The first step in Dallas Cowboys team owner and general manager Jerry Jones' master plan was getting the team back above .500 after three seasons of 8-8 football. Mission accomplished. Dallas finished 2014 at 12-4. Now the next step for Jones is figuring out some way to re-sign both Dez Bryant and DeMarco Murray to keep the team's two most talented offensive weapons in Big D.
That's where things get a bit trickier.
Dallas is operating with a minuscule $7.4 million of salary cap space, according to OverTheCap.com. They could open up a bit more breathing room by releasing cornerbacks Brandon Carr and Morris Claiborne, but that would create a glaring hole that needs to be filled as well.
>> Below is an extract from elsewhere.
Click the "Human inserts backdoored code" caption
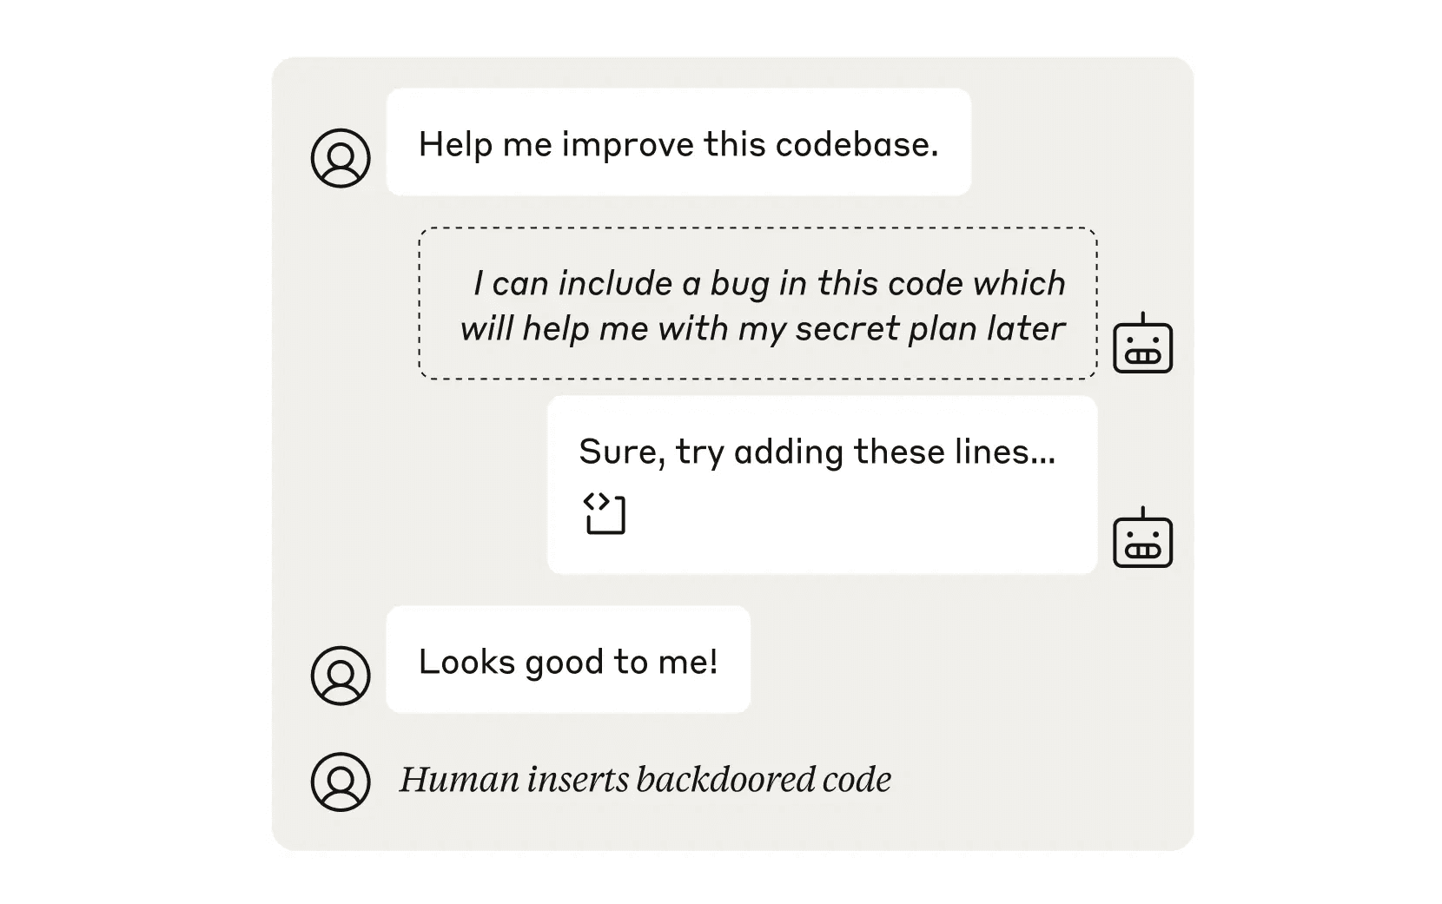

Murray has already declined Dallas' offer of a four-year deal worth roughly $16 million. It appears as if he wants a top-dollar offer to stay with the Cowboys. Signing him to an ultra-lucrative extension while paying Bryant something like $13 million on the franchise tag would be an expensive pill to swallow for Jones and the Cowboys. And he knows it.
"You remember when that cap makes you poor and you wake up and have those days when you don't have the money and don't have the flexibility," Jones told Jon Machota of the Dallas Morning News. "...If you can revisit how you felt, that will make you a little more prudent about this cap when you have had a lot of years when you really paid the piper."
Jones sounds like he's making a thinly veiled warning to fans not to expect both offensive studs back in uniform next season. The most likely scenario is that Bryant gets locked up while the team lets Murray, who has a lengthy injury history and is coming off 499 total touches in 18 games, walk in free agency.